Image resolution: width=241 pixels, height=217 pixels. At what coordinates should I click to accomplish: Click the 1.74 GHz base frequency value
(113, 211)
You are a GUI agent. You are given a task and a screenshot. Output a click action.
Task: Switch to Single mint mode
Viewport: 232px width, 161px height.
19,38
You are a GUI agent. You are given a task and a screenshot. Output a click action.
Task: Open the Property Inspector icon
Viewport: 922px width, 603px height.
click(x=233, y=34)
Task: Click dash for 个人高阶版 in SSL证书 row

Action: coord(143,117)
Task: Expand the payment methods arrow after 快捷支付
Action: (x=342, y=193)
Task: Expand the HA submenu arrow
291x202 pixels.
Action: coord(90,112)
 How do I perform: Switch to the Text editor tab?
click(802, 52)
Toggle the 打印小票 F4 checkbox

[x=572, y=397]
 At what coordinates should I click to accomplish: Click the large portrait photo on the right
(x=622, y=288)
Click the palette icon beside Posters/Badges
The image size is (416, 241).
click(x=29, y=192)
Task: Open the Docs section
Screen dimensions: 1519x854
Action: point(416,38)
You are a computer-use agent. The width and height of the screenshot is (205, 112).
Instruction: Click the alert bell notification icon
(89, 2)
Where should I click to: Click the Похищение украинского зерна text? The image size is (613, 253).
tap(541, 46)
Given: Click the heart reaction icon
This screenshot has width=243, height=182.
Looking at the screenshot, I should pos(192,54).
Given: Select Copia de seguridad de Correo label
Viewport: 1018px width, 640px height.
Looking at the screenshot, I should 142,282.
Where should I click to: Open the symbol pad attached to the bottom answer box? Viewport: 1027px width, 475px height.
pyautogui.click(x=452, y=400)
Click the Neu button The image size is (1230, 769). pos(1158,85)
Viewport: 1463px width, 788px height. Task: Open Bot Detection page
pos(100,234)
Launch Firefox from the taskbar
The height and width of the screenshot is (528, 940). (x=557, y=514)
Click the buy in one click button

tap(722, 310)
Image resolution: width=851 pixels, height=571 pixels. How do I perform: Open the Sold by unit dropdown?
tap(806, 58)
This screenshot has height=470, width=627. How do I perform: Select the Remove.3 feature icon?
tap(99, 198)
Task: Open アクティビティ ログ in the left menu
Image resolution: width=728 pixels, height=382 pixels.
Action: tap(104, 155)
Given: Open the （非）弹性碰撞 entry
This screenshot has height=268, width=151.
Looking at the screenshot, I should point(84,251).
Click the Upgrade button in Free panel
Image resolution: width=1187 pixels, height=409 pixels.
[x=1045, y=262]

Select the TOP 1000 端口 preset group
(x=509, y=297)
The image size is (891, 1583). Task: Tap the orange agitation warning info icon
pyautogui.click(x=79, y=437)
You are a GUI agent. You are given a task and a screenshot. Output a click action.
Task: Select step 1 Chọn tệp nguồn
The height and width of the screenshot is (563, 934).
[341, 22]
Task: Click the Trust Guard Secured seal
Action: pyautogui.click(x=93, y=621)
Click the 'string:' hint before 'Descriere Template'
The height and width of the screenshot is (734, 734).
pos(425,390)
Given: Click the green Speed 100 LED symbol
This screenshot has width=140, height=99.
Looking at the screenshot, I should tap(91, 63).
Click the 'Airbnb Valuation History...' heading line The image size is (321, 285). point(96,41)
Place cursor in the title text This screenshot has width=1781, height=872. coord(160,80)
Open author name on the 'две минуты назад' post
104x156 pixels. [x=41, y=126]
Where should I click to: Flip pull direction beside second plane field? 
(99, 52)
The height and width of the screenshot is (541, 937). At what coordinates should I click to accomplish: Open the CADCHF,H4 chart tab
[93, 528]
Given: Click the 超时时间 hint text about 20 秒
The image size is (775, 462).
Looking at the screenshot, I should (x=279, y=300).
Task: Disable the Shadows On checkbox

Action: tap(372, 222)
★ ★ ★
### [THE PROBLEM]
Rewrite the records above, changing every "GUI agent" to "screen agent" and leaving the rest untouched.

### [COMPLETE OUTPUT]
Image resolution: width=241 pixels, height=217 pixels. At what coordinates should I click to accomplish: Click the 1.74 GHz base frequency value
(113, 211)
You are a screen agent. You are given a task and a screenshot. Output a click action.
Task: Switch to Single mint mode
Viewport: 232px width, 161px height.
19,38
You are a screen agent. You are given a task and a screenshot. Output a click action.
Task: Open the Property Inspector icon
Viewport: 922px width, 603px height.
click(x=233, y=34)
Task: Click dash for 个人高阶版 in SSL证书 row

Action: coord(143,117)
Task: Expand the payment methods arrow after 快捷支付
Action: (x=342, y=193)
Task: Expand the HA submenu arrow
291x202 pixels.
Action: coord(90,112)
 How do I perform: Switch to the Text editor tab?
click(802, 52)
Toggle the 打印小票 F4 checkbox

[x=572, y=397]
 At what coordinates should I click to accomplish: Click the large portrait photo on the right
(x=622, y=288)
Click the palette icon beside Posters/Badges
The image size is (416, 241).
click(x=29, y=192)
Task: Open the Docs section
Screen dimensions: 1519x854
Action: point(416,38)
You are a computer-use agent. The width and height of the screenshot is (205, 112).
Instruction: Click the alert bell notification icon
(89, 2)
Where should I click to: Click the Похищение украинского зерна text? The image size is (613, 253).
tap(541, 46)
Given: Click the heart reaction icon
This screenshot has width=243, height=182.
Looking at the screenshot, I should pos(192,54).
Given: Select Copia de seguridad de Correo label
Viewport: 1018px width, 640px height.
Looking at the screenshot, I should 142,282.
Where should I click to: Open the symbol pad attached to the bottom answer box? Viewport: 1027px width, 475px height.
pyautogui.click(x=452, y=400)
Click the Neu button The image size is (1230, 769). pos(1158,85)
Viewport: 1463px width, 788px height. Task: Open Bot Detection page
pos(100,234)
Launch Firefox from the taskbar
The height and width of the screenshot is (528, 940). (x=557, y=514)
Click the buy in one click button

tap(722, 310)
Image resolution: width=851 pixels, height=571 pixels. How do I perform: Open the Sold by unit dropdown?
tap(806, 58)
This screenshot has height=470, width=627. How do I perform: Select the Remove.3 feature icon?
tap(99, 198)
Task: Open アクティビティ ログ in the left menu
Image resolution: width=728 pixels, height=382 pixels.
Action: tap(104, 155)
Given: Open the （非）弹性碰撞 entry
This screenshot has height=268, width=151.
Looking at the screenshot, I should point(84,251).
Click the Upgrade button in Free panel
Image resolution: width=1187 pixels, height=409 pixels.
[x=1045, y=262]

Select the TOP 1000 端口 preset group
(x=509, y=297)
The image size is (891, 1583). Task: Tap the orange agitation warning info icon
pyautogui.click(x=79, y=437)
You are a screen agent. You are given a task and a screenshot. Output a click action.
Task: Select step 1 Chọn tệp nguồn
The height and width of the screenshot is (563, 934).
[341, 22]
Task: Click the Trust Guard Secured seal
Action: pyautogui.click(x=93, y=621)
Click the 'string:' hint before 'Descriere Template'
The height and width of the screenshot is (734, 734).
pos(425,390)
Given: Click the green Speed 100 LED symbol
This screenshot has width=140, height=99.
Looking at the screenshot, I should tap(91, 63).
Click the 'Airbnb Valuation History...' heading line The image size is (321, 285). point(96,41)
Place cursor in the title text This screenshot has width=1781, height=872. coord(160,80)
Open author name on the 'две минуты назад' post
104x156 pixels. [x=41, y=126]
Where should I click to: Flip pull direction beside second plane field? 
(99, 52)
The height and width of the screenshot is (541, 937). At what coordinates should I click to accomplish: Open the CADCHF,H4 chart tab
[93, 528]
Given: Click the 超时时间 hint text about 20 秒
The image size is (775, 462).
Looking at the screenshot, I should (x=279, y=300).
Task: Disable the Shadows On checkbox

Action: tap(372, 222)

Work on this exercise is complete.